Check each line below for the word "computer", then please report how many lines have it and nothing more.

= EXERCISE DATA =

++++

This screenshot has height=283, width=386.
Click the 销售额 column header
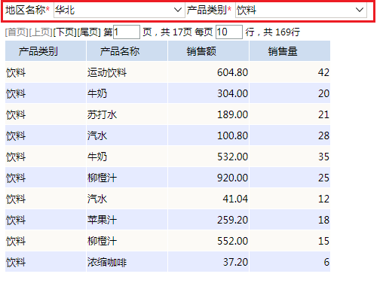pos(208,51)
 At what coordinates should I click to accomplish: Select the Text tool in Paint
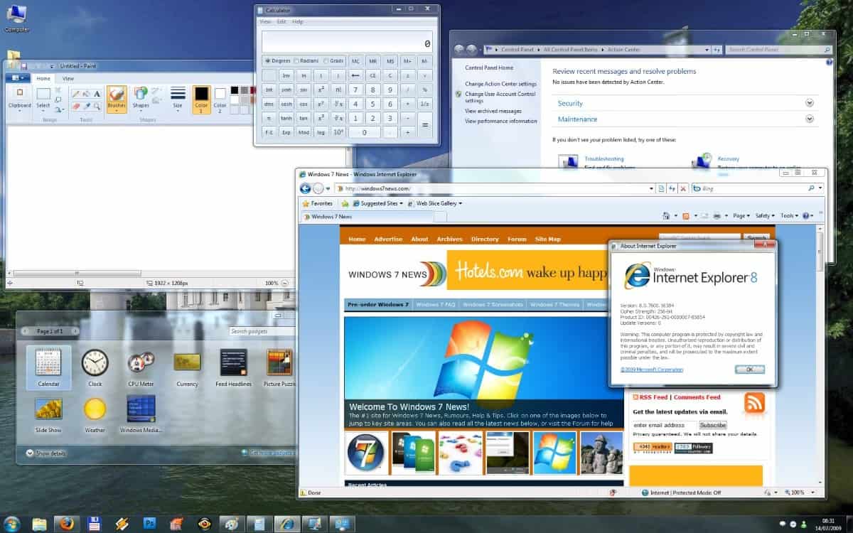click(x=97, y=94)
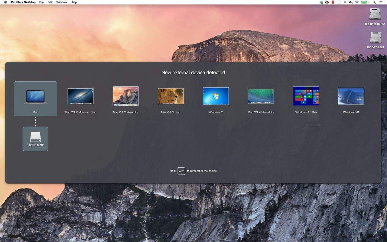This screenshot has width=387, height=242.
Task: Click the ALT key hint button
Action: [181, 171]
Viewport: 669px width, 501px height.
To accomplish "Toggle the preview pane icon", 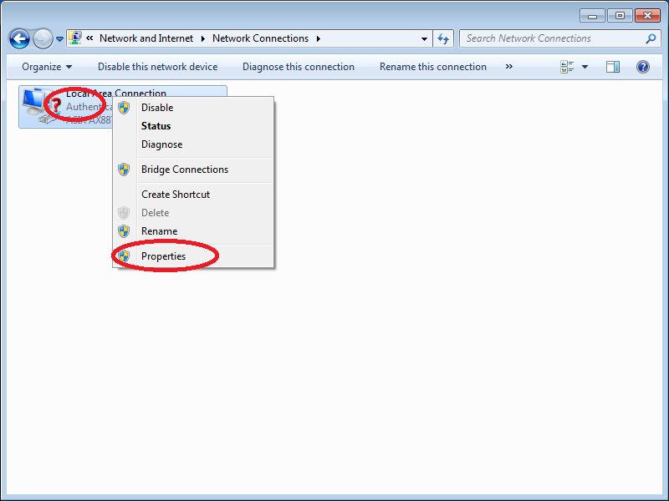I will click(x=613, y=67).
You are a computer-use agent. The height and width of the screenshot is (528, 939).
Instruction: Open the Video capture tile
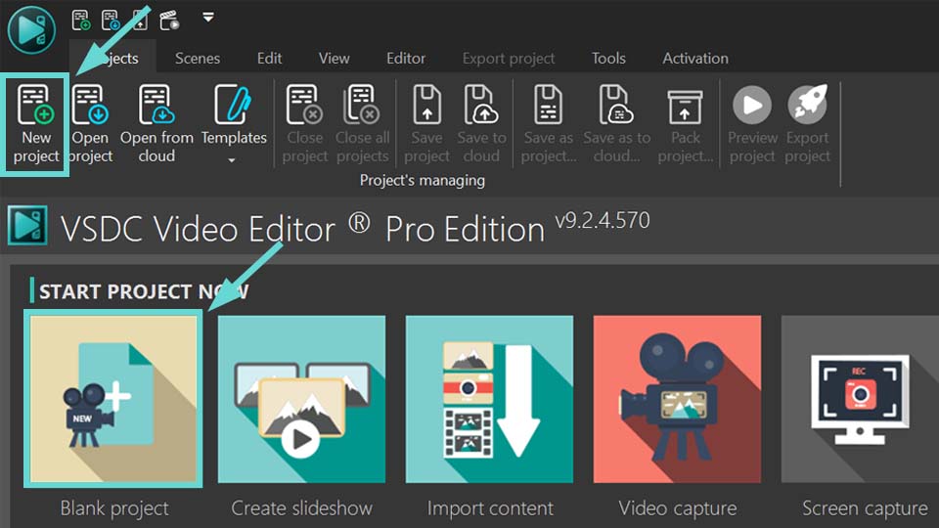(x=677, y=399)

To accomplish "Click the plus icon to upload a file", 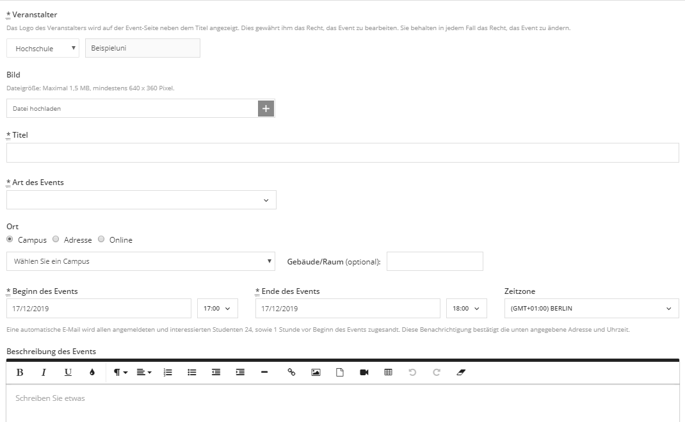I will pos(266,108).
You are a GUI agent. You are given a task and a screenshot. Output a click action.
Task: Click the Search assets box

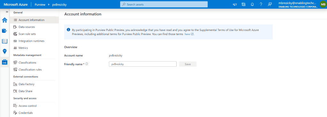164,4
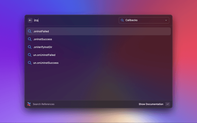Click the search icon beside un.onUninstFailed
Image resolution: width=197 pixels, height=123 pixels.
[30, 55]
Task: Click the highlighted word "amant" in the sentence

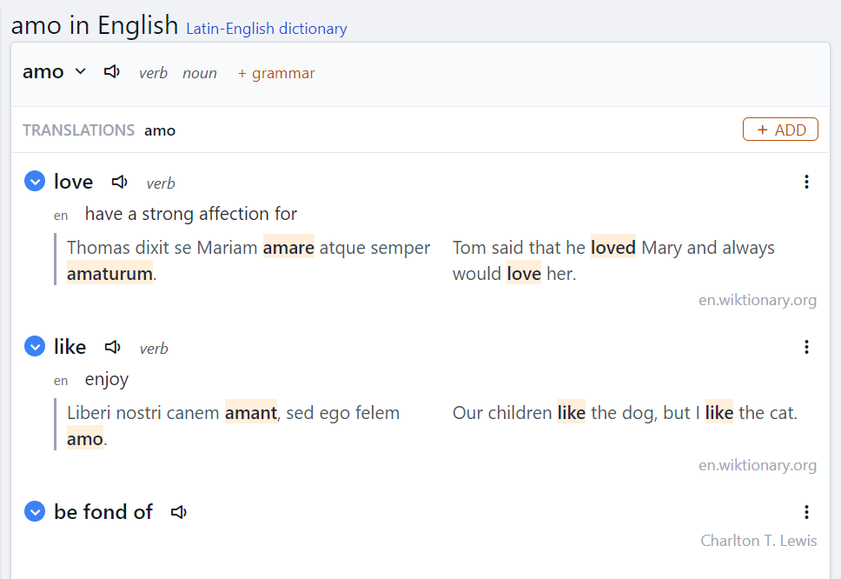Action: click(x=250, y=412)
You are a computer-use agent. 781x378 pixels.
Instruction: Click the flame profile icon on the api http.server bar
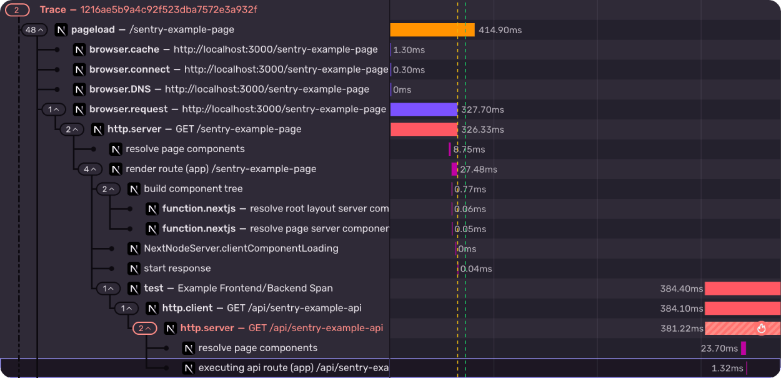point(761,327)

++++

= ANSWER TO THIS PROBLEM =
2